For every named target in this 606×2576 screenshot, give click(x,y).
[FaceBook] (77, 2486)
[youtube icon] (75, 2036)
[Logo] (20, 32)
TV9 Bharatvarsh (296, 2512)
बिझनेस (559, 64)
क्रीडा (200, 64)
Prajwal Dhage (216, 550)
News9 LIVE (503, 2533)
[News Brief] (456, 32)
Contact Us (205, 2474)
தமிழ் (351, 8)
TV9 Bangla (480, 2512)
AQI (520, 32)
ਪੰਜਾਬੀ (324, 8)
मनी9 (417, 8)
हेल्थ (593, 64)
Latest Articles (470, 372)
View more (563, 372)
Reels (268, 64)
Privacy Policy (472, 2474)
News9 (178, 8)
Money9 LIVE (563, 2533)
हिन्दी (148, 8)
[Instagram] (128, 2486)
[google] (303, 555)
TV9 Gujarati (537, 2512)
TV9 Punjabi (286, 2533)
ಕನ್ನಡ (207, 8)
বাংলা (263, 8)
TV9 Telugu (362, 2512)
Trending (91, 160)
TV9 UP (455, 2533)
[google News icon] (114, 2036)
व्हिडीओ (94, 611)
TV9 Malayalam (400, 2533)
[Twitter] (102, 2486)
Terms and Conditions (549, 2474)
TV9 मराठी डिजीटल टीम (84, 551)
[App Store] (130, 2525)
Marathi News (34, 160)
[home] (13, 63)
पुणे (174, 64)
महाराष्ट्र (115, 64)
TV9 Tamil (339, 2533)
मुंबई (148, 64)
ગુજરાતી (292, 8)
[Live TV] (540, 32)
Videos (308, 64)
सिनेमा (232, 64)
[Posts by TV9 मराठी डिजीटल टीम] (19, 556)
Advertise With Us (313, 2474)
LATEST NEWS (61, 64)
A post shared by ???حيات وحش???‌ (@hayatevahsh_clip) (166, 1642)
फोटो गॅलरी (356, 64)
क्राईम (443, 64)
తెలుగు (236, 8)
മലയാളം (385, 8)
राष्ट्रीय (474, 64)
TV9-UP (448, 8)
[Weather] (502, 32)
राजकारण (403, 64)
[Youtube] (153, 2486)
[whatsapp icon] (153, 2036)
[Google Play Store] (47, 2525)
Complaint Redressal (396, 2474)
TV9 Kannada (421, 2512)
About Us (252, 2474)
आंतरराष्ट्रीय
::::::
▶ [EXERCISE GOAL]: The lines you need are those holding the word "icon"; copy each of them from the material above.

▶ [OUTPUT FOR THIS TASK]:
[youtube icon] (75, 2036)
[google News icon] (114, 2036)
[whatsapp icon] (153, 2036)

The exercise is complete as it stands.